Menurut Asmar, kalau kumbang tanduk diperbanyak jumlahnya akan berdampak buruk kepada produksi petani sawit. Sebab, kumbang tanduk ini menyerang bagian atas tanaman sawit. Pengendalian kumbang tanduk dilakukan petani dengan cara menggunakan perangkap. Namun kalau jumlah kumbang tanduk bertambah banyak akan mempersulit tindakan pengendalian.
“Kalau benar jumlah kumbang tanduk ini diperbanyak, maka kami (APKASINDO) akan melaporkannya kepada polisi. Cara yang mereka lakukan tidak betul,” tegas Asmar.
Seperti apa bahaya serangan kumbang tanduk? Agus Susanto, Peneliti Senior Pusat Penelitian Kelapa Sawit (PPKS), menjelaskan bahwa hama kumbang kelapa/wawong yang menyerang kelapa sawit terbagi dua 2 jenis. Pertama, sering dijumpai di perkebunan kelapa sawit adalah oryctes rhinoceros (kumbang tanduk). Kedua, kumbang xylotrupes gideon yang juga menyerang kelapa sawit, namun dijumpai di beberapa daerah saja seperti Jawa Barat.

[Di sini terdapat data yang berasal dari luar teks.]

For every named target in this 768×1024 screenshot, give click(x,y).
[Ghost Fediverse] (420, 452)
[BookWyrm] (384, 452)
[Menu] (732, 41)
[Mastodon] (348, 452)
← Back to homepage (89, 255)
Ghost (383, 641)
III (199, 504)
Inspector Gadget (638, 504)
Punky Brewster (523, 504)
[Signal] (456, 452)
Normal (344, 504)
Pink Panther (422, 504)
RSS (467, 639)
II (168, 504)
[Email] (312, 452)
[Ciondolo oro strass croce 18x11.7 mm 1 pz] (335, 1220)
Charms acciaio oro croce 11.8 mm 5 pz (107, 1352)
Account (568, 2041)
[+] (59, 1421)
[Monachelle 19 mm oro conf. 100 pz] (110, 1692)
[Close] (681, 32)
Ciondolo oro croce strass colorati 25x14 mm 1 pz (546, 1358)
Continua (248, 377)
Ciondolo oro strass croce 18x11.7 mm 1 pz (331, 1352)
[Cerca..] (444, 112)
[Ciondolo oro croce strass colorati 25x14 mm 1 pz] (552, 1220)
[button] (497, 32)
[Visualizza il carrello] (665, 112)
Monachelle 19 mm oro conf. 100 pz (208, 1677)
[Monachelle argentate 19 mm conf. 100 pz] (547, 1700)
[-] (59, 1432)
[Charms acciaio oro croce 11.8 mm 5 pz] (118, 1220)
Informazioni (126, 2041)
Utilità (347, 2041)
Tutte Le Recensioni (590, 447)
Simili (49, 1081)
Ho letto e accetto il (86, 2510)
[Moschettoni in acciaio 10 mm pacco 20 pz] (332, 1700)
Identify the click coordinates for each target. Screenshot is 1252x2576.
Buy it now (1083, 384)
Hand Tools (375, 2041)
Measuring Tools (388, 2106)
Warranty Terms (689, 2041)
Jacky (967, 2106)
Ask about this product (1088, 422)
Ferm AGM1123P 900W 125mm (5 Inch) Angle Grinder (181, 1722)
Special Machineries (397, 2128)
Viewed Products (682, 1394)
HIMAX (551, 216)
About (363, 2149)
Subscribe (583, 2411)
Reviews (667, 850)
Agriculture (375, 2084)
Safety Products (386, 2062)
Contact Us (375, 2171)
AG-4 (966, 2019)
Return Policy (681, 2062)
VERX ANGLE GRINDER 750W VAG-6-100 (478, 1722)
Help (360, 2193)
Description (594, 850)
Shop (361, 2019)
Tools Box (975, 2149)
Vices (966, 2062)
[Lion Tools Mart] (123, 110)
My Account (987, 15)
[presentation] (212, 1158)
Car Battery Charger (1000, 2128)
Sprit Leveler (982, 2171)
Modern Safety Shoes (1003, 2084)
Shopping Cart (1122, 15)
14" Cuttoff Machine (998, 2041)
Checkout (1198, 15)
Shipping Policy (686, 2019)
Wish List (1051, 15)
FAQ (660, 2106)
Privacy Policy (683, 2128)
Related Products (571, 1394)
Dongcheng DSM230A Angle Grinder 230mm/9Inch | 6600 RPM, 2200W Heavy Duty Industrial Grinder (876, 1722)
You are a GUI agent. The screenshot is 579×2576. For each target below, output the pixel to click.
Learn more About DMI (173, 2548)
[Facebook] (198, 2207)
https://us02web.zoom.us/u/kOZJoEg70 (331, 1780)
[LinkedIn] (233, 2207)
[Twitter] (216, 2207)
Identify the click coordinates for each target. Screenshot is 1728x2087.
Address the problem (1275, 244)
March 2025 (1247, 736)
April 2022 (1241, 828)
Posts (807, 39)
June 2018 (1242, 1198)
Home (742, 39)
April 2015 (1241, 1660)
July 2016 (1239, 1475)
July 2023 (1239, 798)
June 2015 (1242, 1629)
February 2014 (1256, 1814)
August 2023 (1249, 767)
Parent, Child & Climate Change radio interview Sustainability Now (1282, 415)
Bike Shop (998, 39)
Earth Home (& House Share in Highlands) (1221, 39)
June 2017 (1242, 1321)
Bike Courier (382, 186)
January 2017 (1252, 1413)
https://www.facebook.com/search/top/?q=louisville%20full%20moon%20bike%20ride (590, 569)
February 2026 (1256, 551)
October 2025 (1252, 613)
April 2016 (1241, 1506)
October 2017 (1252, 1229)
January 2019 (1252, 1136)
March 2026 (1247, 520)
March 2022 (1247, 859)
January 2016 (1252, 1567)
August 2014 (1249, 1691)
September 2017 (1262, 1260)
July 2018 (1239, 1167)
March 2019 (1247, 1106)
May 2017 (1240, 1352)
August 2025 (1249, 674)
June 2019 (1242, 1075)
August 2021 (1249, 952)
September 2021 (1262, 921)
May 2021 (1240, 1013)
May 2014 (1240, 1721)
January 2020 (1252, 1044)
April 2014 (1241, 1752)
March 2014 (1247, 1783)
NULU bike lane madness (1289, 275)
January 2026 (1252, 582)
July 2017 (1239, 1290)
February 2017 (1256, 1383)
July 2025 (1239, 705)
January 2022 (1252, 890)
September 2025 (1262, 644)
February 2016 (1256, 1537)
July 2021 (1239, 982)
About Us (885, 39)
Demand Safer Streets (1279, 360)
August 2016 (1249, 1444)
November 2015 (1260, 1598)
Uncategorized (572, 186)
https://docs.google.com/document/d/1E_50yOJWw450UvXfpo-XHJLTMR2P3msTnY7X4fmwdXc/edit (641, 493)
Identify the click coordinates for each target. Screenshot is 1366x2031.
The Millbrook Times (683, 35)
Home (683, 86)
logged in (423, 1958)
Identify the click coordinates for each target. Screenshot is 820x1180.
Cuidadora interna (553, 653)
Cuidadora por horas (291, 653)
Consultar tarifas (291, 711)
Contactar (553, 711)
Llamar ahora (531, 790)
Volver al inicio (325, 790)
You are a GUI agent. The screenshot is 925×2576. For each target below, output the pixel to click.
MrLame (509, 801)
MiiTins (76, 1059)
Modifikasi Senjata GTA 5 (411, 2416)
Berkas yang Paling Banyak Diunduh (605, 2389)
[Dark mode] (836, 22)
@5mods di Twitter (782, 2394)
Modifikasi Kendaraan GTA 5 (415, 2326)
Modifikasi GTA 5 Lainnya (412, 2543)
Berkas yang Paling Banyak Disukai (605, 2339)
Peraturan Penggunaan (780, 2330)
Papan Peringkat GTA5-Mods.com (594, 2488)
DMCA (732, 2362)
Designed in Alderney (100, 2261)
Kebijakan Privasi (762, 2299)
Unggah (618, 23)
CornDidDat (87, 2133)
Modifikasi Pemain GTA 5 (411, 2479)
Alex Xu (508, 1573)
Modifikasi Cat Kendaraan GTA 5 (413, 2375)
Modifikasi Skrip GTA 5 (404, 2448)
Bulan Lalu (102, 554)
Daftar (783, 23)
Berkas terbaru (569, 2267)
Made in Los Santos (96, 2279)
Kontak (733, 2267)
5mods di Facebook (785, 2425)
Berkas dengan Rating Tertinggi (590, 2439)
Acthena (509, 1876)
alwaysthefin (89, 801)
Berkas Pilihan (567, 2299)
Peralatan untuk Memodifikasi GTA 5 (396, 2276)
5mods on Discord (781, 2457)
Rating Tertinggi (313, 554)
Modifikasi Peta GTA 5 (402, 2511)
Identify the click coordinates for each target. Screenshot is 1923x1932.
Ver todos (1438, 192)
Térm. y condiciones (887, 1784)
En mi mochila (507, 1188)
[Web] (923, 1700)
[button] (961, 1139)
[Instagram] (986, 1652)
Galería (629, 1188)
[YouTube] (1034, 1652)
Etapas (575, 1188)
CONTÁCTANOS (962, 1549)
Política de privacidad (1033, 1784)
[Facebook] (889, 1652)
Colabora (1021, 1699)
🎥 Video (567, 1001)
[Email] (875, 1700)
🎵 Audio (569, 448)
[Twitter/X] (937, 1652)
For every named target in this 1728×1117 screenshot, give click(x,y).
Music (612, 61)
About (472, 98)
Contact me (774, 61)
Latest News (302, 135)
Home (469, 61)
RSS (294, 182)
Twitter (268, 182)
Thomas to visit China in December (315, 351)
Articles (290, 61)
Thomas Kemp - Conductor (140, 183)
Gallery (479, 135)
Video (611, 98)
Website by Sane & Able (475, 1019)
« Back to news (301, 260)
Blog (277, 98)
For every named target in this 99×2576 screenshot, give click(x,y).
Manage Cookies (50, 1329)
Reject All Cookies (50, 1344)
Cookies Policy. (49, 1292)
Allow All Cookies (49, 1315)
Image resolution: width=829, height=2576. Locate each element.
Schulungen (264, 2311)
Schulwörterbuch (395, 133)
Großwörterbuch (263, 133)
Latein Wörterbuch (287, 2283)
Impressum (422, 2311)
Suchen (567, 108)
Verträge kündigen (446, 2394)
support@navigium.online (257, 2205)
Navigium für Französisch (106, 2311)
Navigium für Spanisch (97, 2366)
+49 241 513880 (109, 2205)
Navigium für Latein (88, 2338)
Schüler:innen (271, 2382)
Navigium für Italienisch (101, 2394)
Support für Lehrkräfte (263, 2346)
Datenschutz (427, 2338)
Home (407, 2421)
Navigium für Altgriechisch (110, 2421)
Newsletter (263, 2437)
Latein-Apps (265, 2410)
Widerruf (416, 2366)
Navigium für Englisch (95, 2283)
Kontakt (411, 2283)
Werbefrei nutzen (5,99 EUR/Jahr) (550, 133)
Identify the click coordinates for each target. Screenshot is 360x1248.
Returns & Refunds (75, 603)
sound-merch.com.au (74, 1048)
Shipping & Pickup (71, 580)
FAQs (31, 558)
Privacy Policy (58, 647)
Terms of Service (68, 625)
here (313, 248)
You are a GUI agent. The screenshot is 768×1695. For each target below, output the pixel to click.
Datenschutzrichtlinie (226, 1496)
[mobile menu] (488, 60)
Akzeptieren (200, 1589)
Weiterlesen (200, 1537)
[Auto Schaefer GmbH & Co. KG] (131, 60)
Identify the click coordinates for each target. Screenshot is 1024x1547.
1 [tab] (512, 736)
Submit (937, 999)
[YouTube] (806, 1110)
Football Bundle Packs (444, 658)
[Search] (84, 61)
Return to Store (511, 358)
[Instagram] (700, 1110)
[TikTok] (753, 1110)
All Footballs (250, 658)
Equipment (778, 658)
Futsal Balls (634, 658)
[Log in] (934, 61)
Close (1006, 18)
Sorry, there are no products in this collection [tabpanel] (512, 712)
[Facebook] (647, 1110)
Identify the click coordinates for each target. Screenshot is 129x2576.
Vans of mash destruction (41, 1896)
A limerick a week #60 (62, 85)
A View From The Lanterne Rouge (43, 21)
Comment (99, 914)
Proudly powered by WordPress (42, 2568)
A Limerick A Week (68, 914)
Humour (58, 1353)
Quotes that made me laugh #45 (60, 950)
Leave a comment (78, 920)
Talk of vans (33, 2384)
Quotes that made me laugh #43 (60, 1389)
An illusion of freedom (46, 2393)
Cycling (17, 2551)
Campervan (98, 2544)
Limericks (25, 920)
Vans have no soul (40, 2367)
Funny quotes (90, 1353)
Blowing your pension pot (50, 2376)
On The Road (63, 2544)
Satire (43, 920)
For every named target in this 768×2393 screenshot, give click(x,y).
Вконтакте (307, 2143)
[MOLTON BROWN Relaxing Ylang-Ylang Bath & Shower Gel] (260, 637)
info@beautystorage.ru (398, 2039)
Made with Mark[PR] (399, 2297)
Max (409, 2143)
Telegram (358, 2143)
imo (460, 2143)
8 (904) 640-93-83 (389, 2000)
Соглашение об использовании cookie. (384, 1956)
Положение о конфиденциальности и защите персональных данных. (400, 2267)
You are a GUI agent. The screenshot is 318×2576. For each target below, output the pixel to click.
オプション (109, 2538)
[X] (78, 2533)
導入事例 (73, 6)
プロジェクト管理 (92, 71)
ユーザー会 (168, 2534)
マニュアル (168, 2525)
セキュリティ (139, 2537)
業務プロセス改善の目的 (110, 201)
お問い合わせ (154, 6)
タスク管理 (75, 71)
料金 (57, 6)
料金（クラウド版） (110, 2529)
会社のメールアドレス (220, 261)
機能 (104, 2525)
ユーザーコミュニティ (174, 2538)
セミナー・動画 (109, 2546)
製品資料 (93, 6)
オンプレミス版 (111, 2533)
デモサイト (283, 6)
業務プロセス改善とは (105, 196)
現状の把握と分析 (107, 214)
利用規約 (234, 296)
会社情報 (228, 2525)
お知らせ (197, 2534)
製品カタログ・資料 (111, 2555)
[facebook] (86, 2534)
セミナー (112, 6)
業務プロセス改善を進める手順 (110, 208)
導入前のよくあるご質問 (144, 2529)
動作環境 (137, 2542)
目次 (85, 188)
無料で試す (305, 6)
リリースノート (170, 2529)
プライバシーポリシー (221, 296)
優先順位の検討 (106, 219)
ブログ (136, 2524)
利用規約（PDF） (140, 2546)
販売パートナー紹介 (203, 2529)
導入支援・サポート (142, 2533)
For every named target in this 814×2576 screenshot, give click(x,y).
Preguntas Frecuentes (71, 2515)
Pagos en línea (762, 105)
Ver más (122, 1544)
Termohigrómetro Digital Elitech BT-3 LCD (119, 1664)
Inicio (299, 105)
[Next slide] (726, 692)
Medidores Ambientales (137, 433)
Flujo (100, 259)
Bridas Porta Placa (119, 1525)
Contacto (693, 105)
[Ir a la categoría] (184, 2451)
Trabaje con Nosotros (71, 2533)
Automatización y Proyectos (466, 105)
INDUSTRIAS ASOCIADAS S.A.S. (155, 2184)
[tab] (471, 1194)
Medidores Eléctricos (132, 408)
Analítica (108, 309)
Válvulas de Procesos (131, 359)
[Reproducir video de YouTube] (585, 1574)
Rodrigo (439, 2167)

Lebih lanjut, kata Agus, kumbang Oryctes rhinoceros berwarna cokelat gelap sampai hitam mengkilap dan dicirikan dengan adanya tanduk pada bagian kepala, panjang badan mencapai 35-50 mm dan lebar 20-23 mm. Perbedaan antara kumbang jantan dan betina tidak bisa dilihat dari ukuran panjang tanduk, namun dicirikan dengan ada rambut-rambut halus pada bagian ujung abdomen (perut) yang hanya dimiliki oleh kumbang betina, sedangkan jantan tidak ada. Selain itu umur kumbang betina lebih panjang dari kumbang jantan. Kumbang memiliki masa hidup sekitar 6-9 bulan.
Kumbang berkembang-biak pada saat kumbang matang secara seksual. Kumbang betina meletakkan telur pada bahan-bahan organik seperti tumpukan tandan kosong, batang kelapa sawit yang telah melapuk pada rumpukan, sisa chipping, dan batang tanaman yang telah diracun atau terserang Ganoderma. Selain itu, penanaman mucuna juga dapat mempercepat terjadinya pelapukan bahan organik yang mendukung proses perkembangan larva Oryctes.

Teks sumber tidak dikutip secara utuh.